Authors' comments: 9 pages, under review
Yiqun Duan, Sameera Ramasinghe, Stephen Gould, Ajanthan Thalaiyasingam
Composed Image Retrieval (CIR) is the task of retrieving images matching a reference image augmented with a text, where the text describes changes to the reference image in natural language. Traditionally, models designed for CIR have relied on triplet data containing a reference image, reformulation text, and a target image. However, curating such triplet data often necessitates human intervention, leading to prohibitive costs. This challenge has hindered the scalability of CIR model training even with the availability of abundant unlabeled data. With the recent advances in foundational models, we advocate a shift in the CIR training paradigm where human annotations can be efficiently replaced by large language models (LLMs). Specifically, we demonstrate the capability of large captioning and language models in efficiently generating data for CIR only relying on unannotated image collections.

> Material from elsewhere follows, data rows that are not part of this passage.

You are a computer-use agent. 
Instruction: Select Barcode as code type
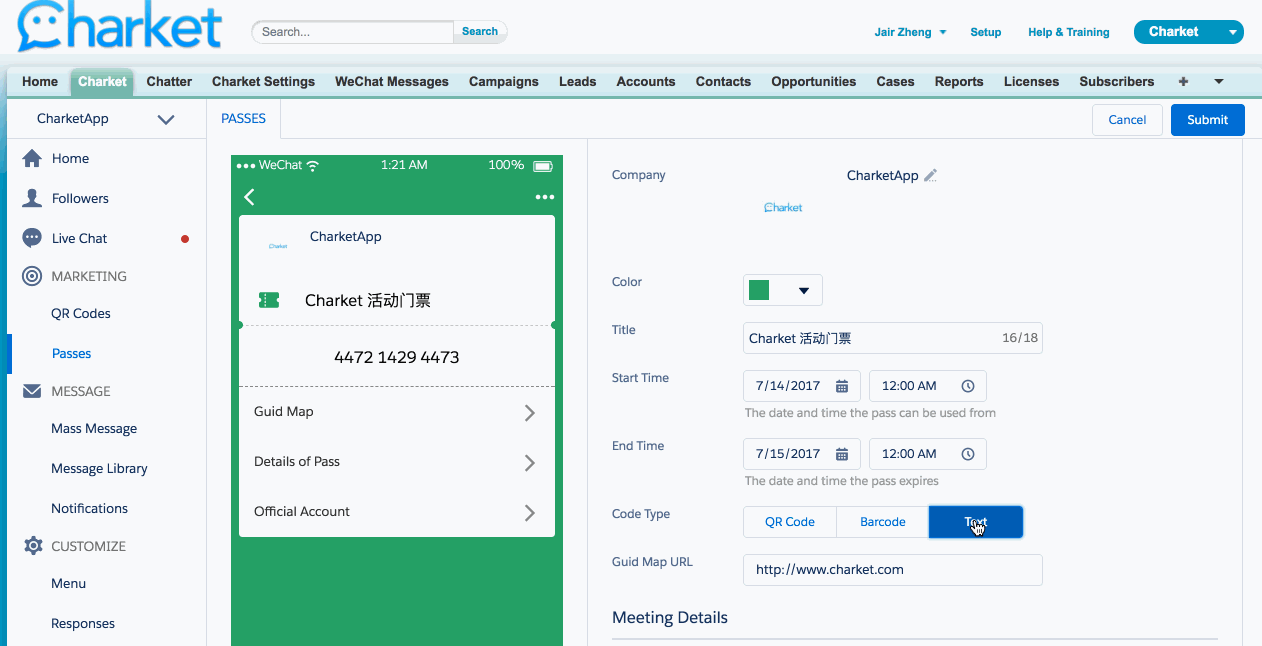click(x=882, y=522)
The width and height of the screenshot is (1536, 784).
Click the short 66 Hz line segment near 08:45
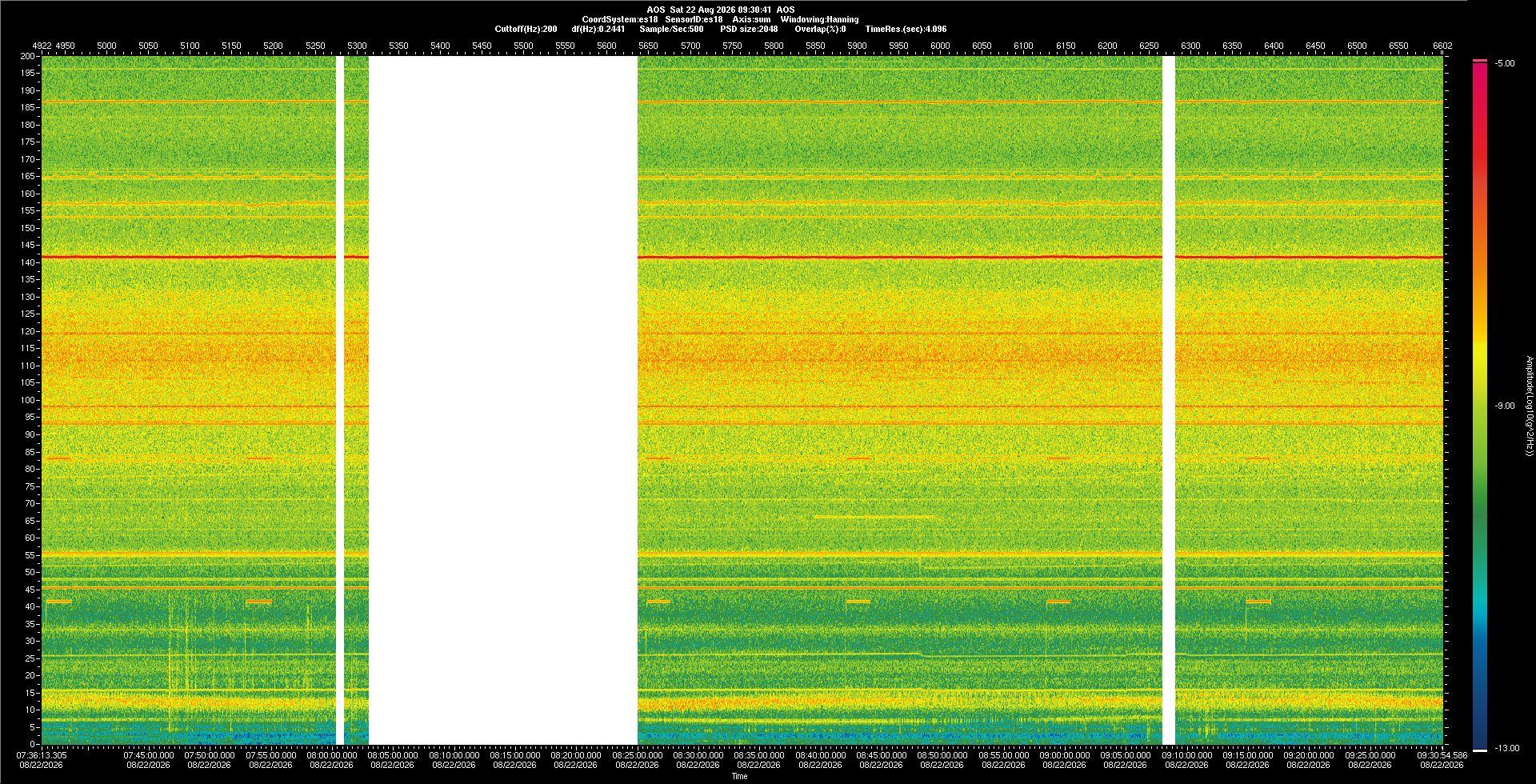point(874,517)
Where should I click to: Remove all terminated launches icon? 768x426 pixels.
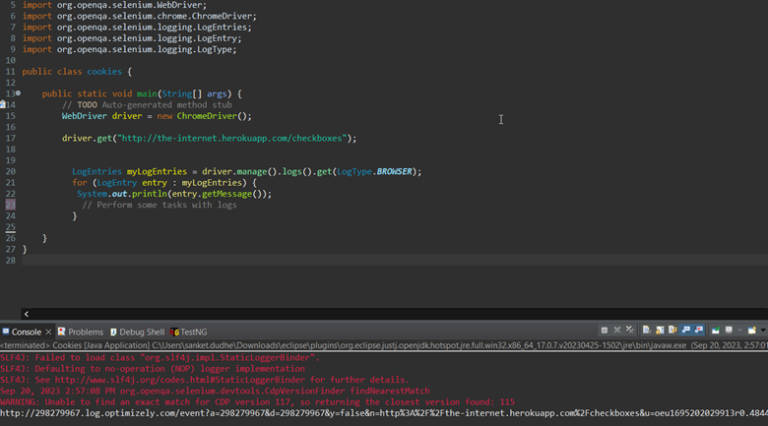[629, 330]
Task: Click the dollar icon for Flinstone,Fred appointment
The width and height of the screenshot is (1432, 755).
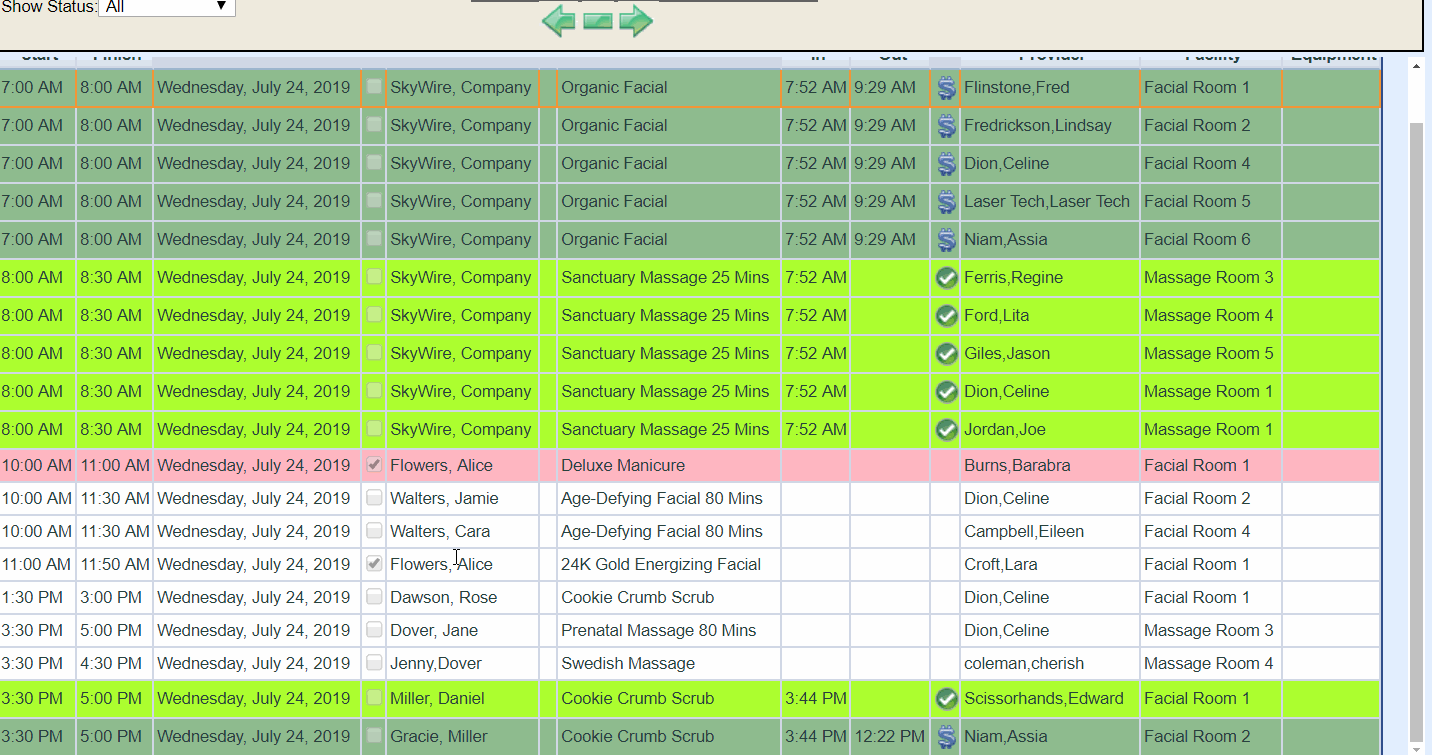Action: pyautogui.click(x=946, y=88)
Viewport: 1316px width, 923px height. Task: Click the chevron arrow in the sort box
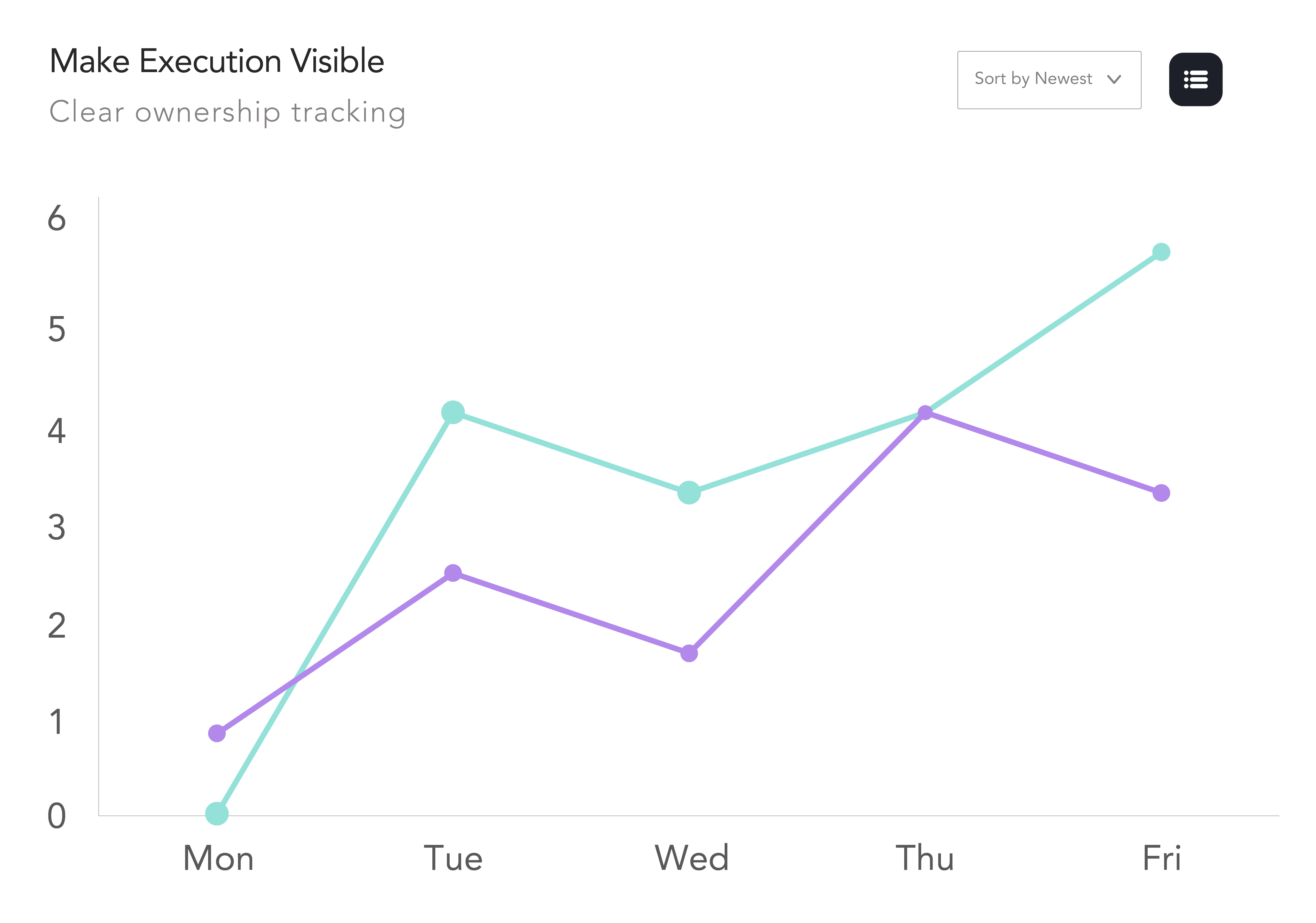[x=1114, y=80]
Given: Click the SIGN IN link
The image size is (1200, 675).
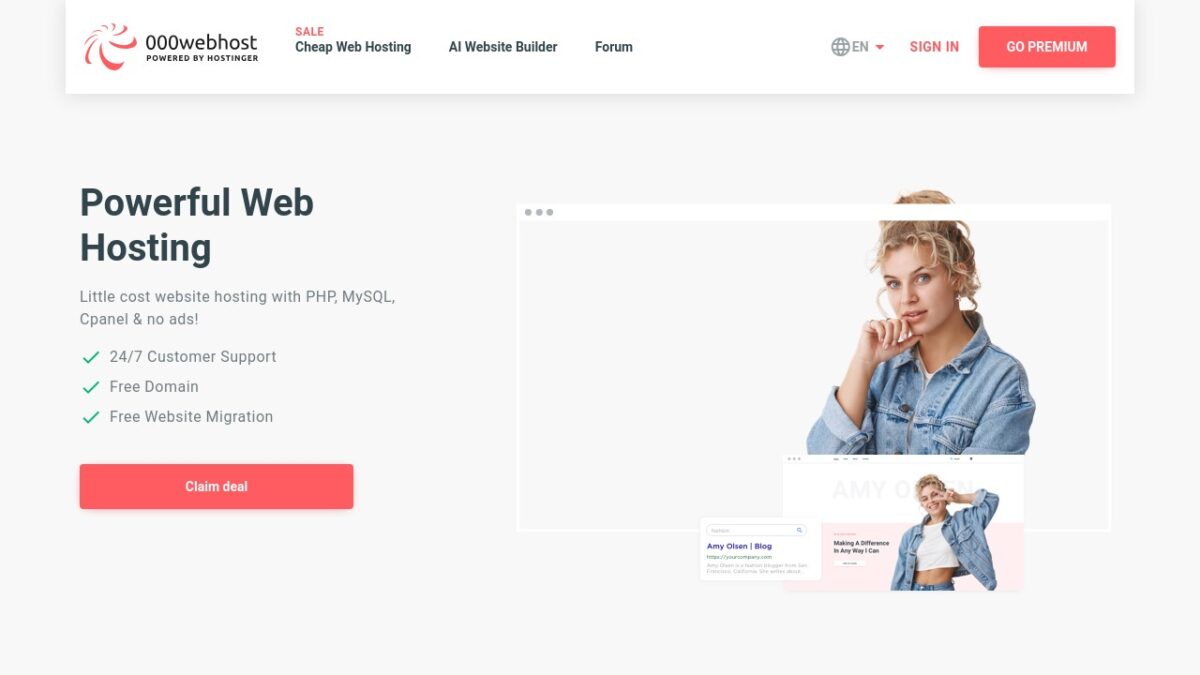Looking at the screenshot, I should pos(934,47).
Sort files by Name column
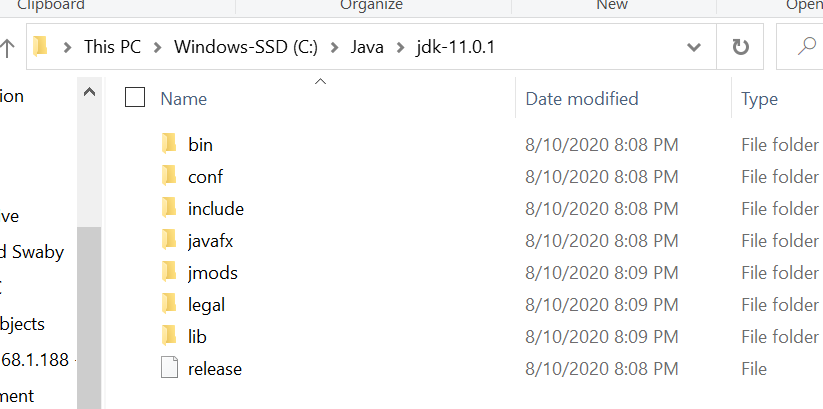The width and height of the screenshot is (823, 409). point(184,98)
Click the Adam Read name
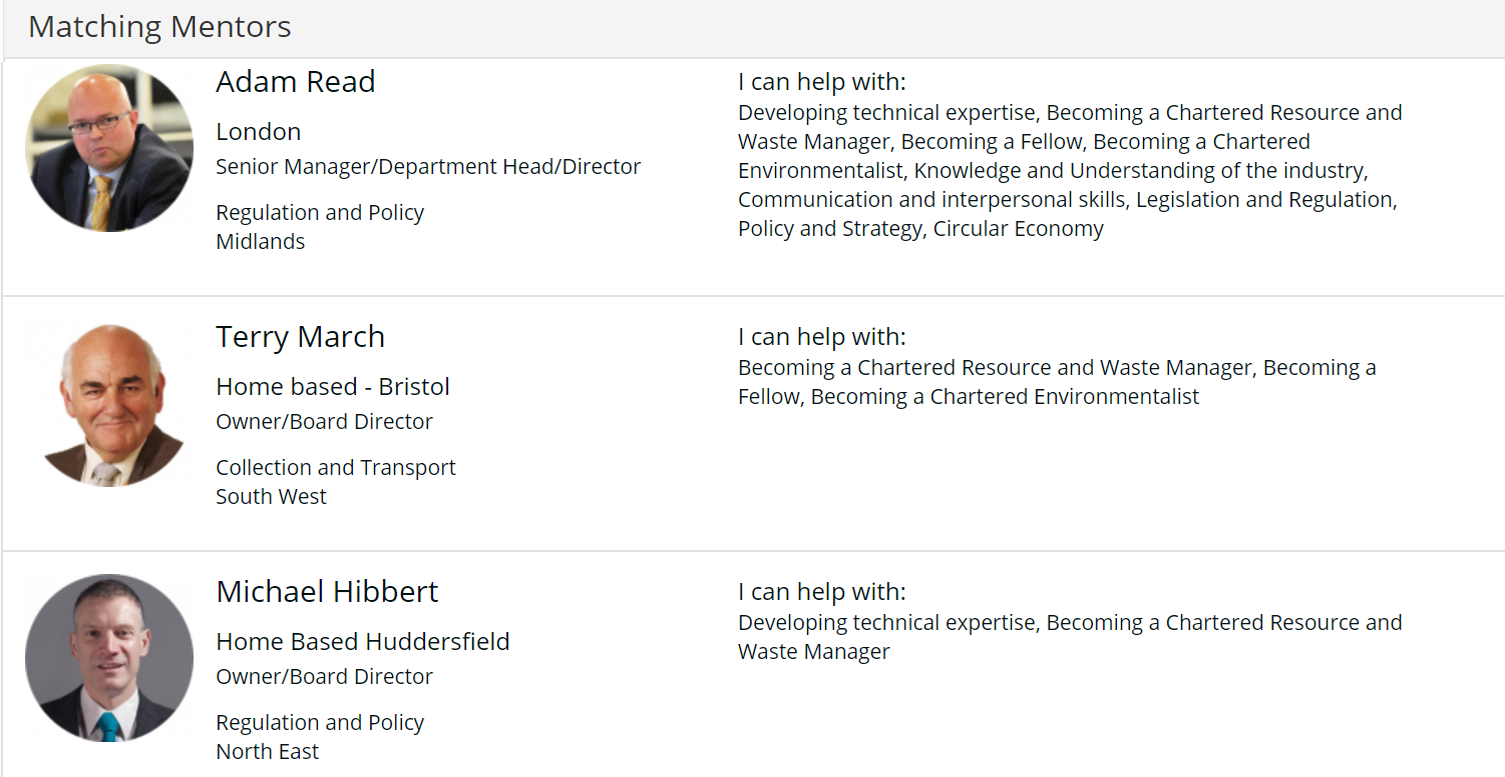Image resolution: width=1505 pixels, height=777 pixels. coord(295,82)
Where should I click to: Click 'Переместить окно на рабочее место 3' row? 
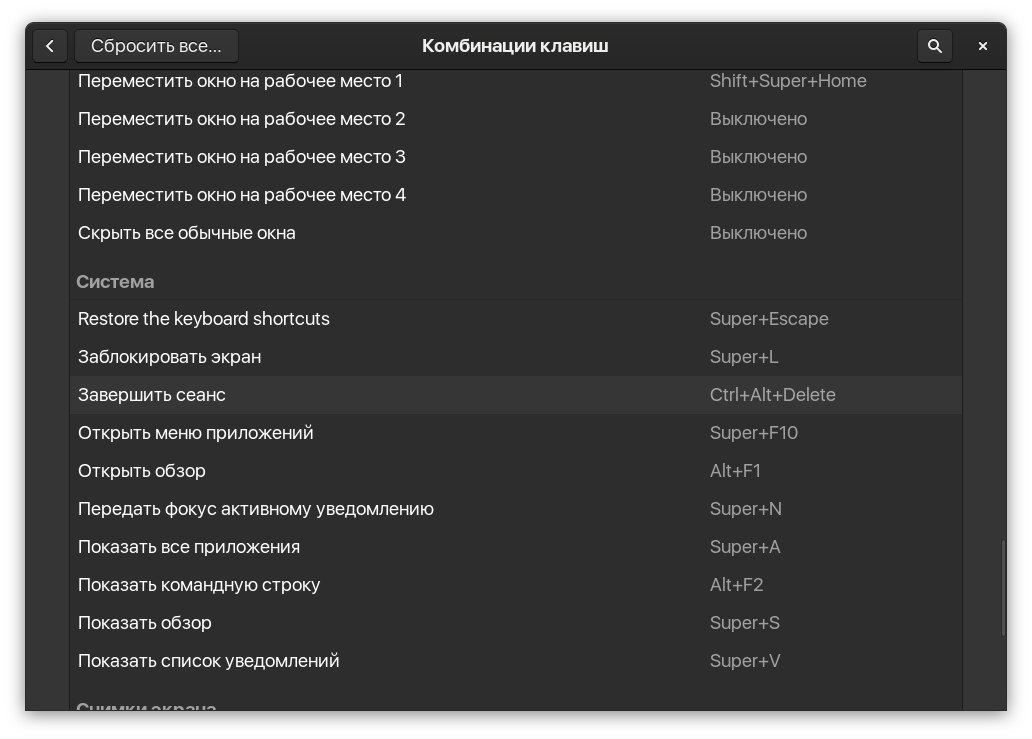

Additionally, we introduce an embedding reformulation architecture that effectively combines image and text modalities. Our model, named InstructCIR, outperforms state-of-the-art methods in zero-shot composed image retrieval on CIRR and FashionIQ datasets. Furthermore, we demonstrate that by increasing the amount of generated data, our zero-shot model gets closer to the performance of supervised baselines.